Eka pun berbaring di pinggir ranjang, lalu menari selimut menutupi tubuhnya. Hanya kepala saja yang terlihat.

Mahardika masih betah di posisinya, memandangi sang istri yang sudah terpejam. Dia tahu, kalau Eka sebenarnya belum tidur, hanya pura-pura demi menutupi rasa malunya.

"Ya sudah kalau begitu, selamat tidur, Dek," ucap Mahardika, kemudian berjalan menjauh dari ranjang.

Mahardika melihat jam di sudut sana. Ternyata sudah pukul 03:30. Tidak terasa, berdebat dengan Eka, memakan waktu tiga puluh menit.

Mahardika duduk di sofa yang sebelumnya akan ditempati Eka. Sebenernya ia merasa sangat lelah.

Benar kata orang, setelah menikah pasti badan terasa pegal-pegal seperti menahan beban ratusan kilogram.

Mahardika memainkan ponselnya beberapa menit, sebelum akhirnya merebahkan tubuhnya di sofa. Perlahan-lahan rasa kantuk pun menyerang. Tanpa berlama-lama lagi, Dika pun pergi menyapa mimpi.

Sementara itu, Eka masih kesulitan untuk tidur. Matanya masih terjaga padahal ia sudah sangat mengantuk.

Eka berbalik badan. Sungguh! Ucapan suaminya masih terngiang-ngiang. Ia tidak habis pikir, Mahardika memperlakukannya sangat lembut sampai ia kehabisan kata-kata.

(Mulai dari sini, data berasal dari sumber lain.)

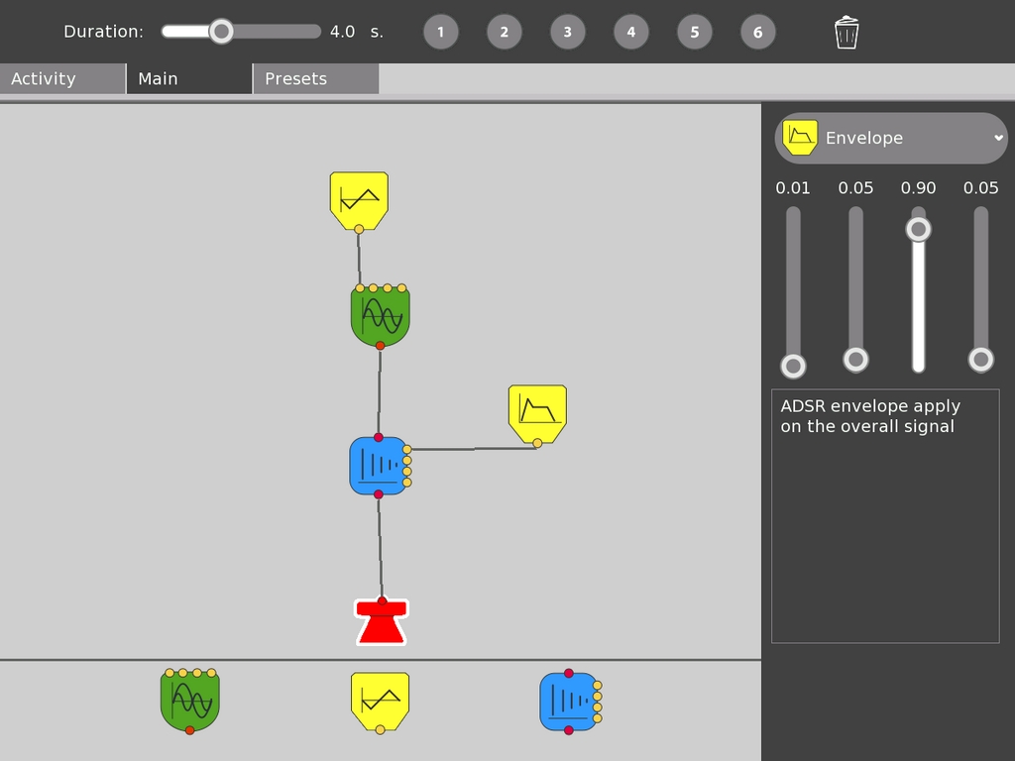Open the Presets tab
1015x761 pixels.
[x=315, y=79]
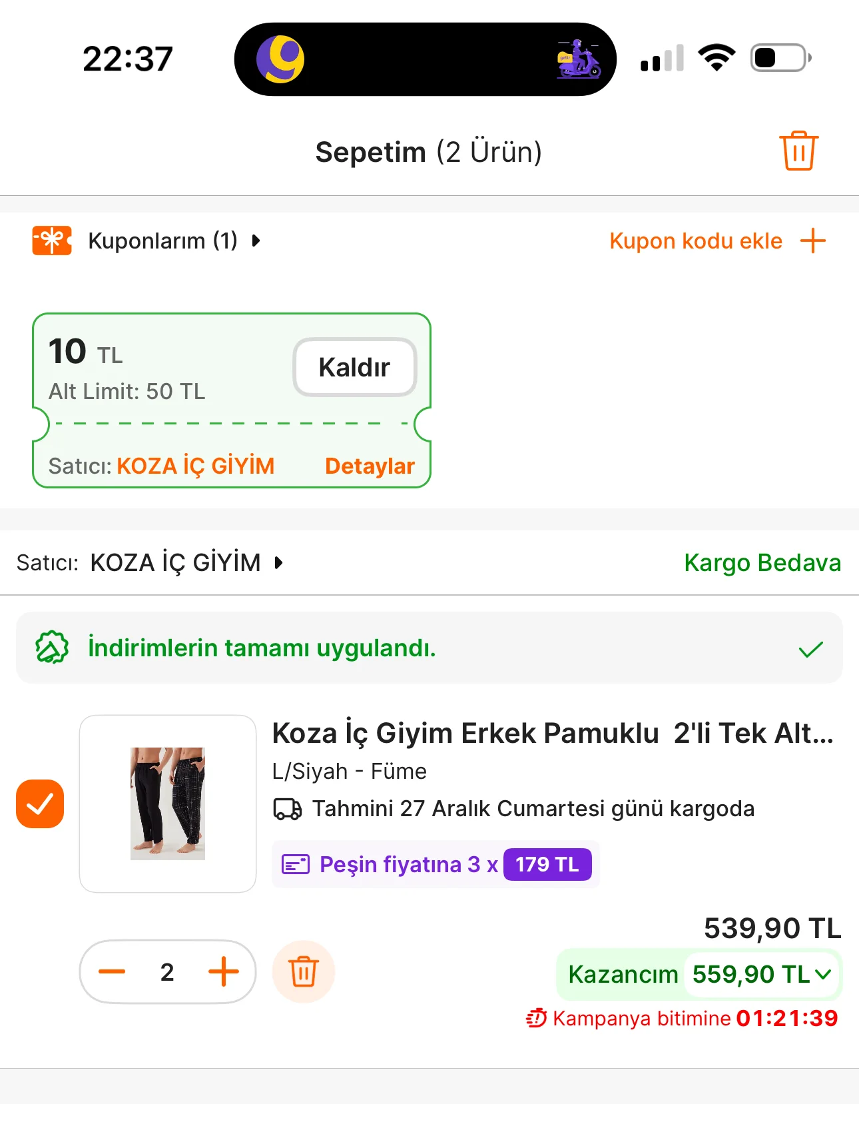859x1128 pixels.
Task: Tap the trash icon to empty the cart
Action: [798, 151]
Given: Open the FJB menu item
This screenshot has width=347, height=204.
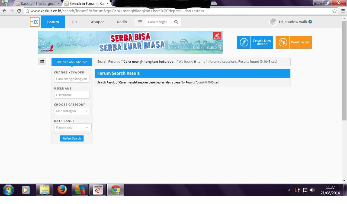Looking at the screenshot, I should [x=74, y=22].
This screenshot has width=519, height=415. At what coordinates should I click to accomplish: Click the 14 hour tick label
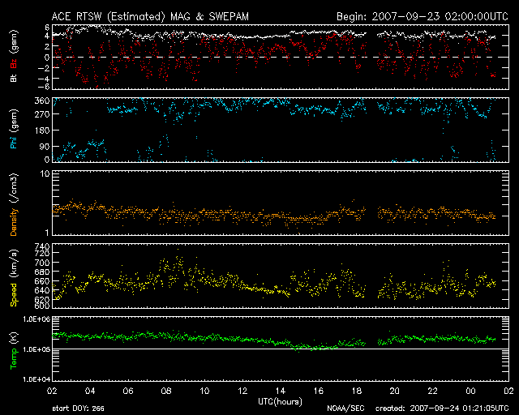281,390
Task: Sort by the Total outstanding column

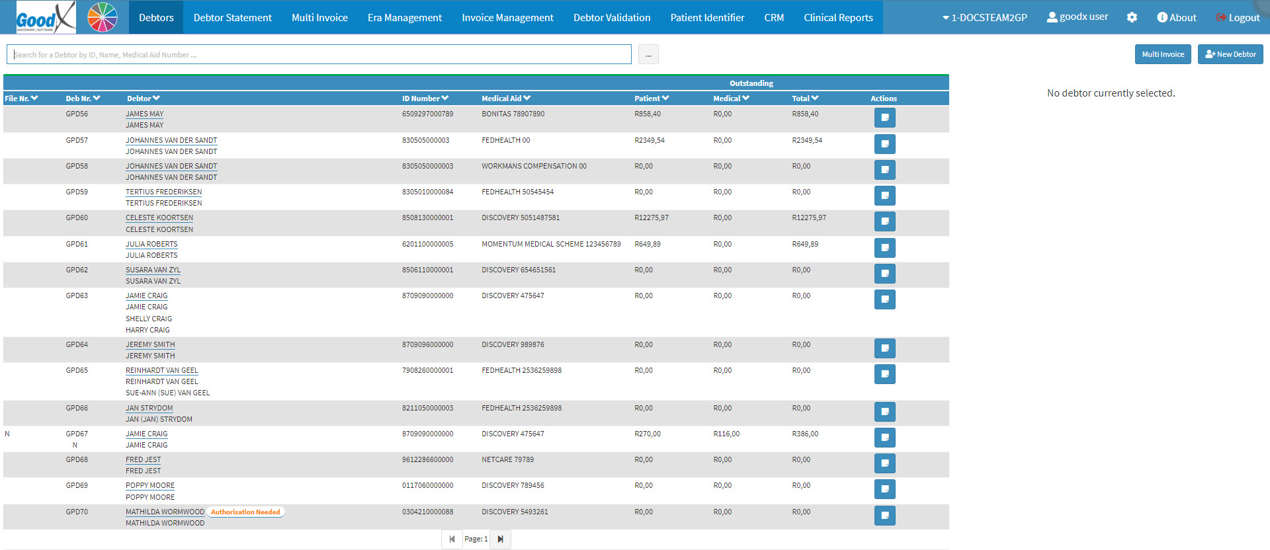Action: [804, 98]
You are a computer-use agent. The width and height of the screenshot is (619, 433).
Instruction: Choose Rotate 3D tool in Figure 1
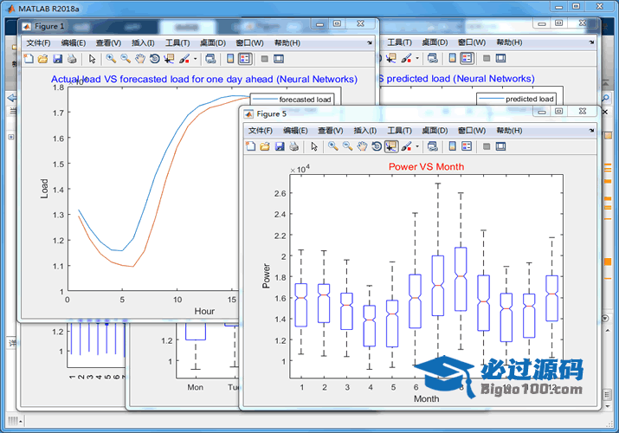tap(155, 59)
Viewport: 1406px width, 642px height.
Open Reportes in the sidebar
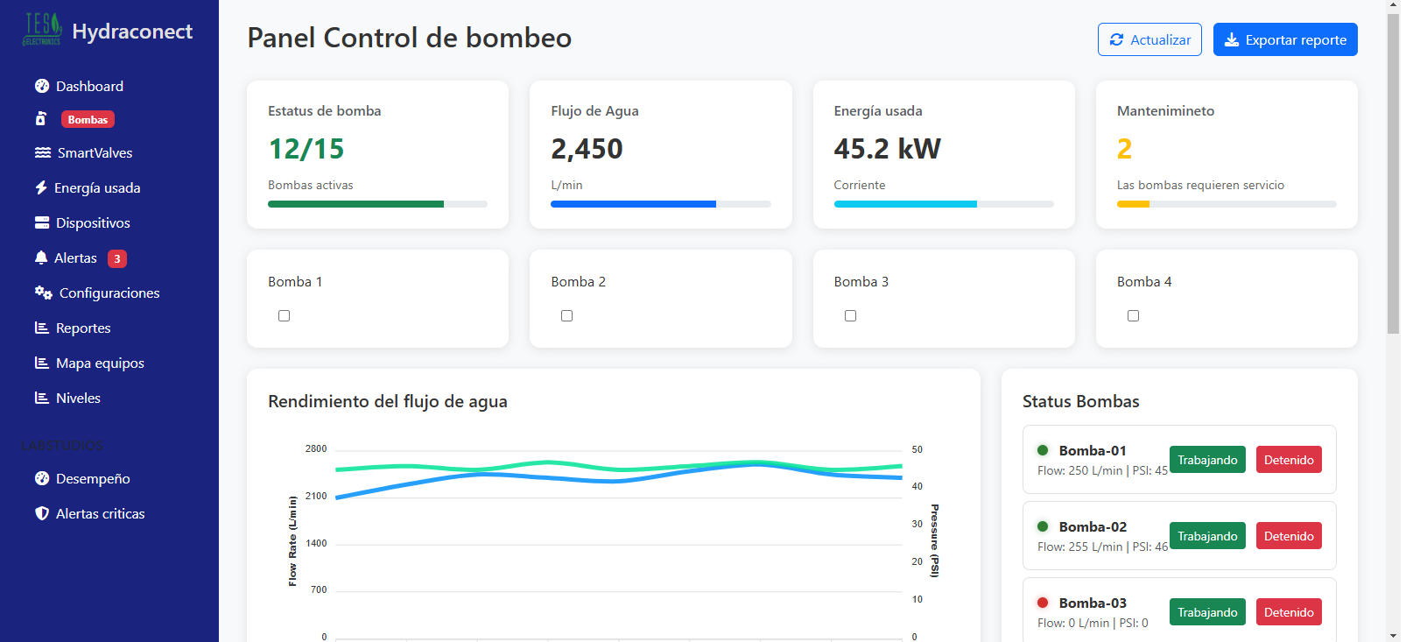click(83, 328)
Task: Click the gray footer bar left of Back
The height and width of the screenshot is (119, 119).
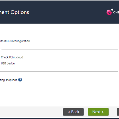Action: 31,112
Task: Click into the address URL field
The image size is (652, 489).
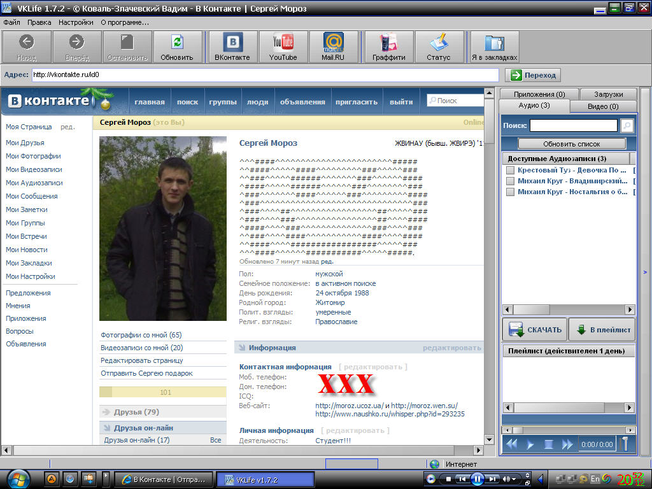Action: tap(264, 75)
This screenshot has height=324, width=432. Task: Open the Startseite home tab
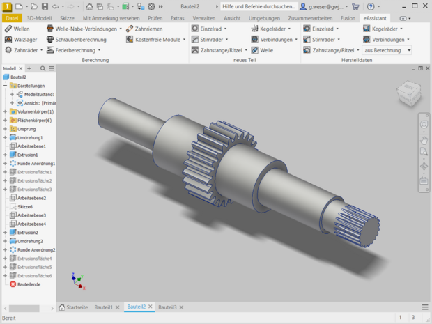click(x=73, y=307)
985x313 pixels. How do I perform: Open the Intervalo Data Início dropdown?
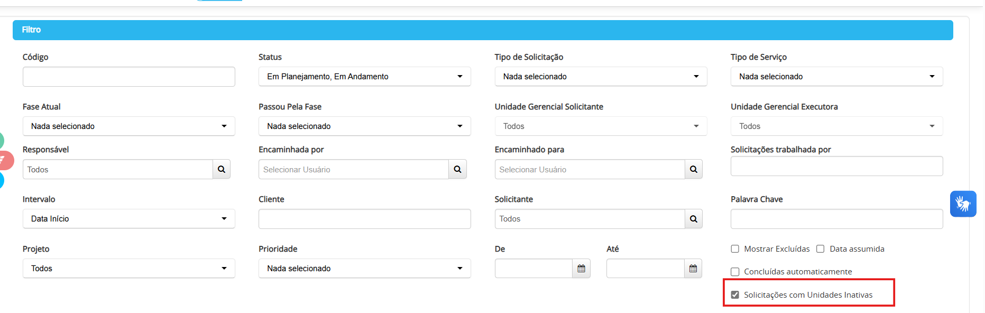[x=129, y=219]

Setelah berhasil mengendalikan pikirannya, Eka baru sadar kalau Mahardika ternyata tidak tidur di ranjang.

"Kemana dia?" Eka beranjak bangun dan menyibak selimutnya. Tak pakai lama, ia pun turun dari ranjang.

Baru beberapa langkah, Eka pun tertegun. Hatinya tersentuh begitu dalam, ketika mendapati sang suami yang tertidur pulas di atas sofa.

Inikah laki-laki yang menurutnya kasar dan tidak memiliki kepedulian terhadap wanita? Benarkah yang dikatakan banyak orang soal suaminya di luaran sana?

Eka mengayunkan kakinya kembali setelah terdiam kurang dari satu menit. Dia menghampiri Mahardika. Apa yang terjadi selanjutnya?

Ya. Eka menarik selimut yang tertindih oleh kaki suaminya, lalu Eka menyelimuti tubuh Mahardika. Perlakuannya memang berbanding terbalik dengan yang tadi. Sekarang ia begitu lembut dan dewasa.

Eka tersenyum tipis, sebelum akhirnya melenggang pergi tanpa kata.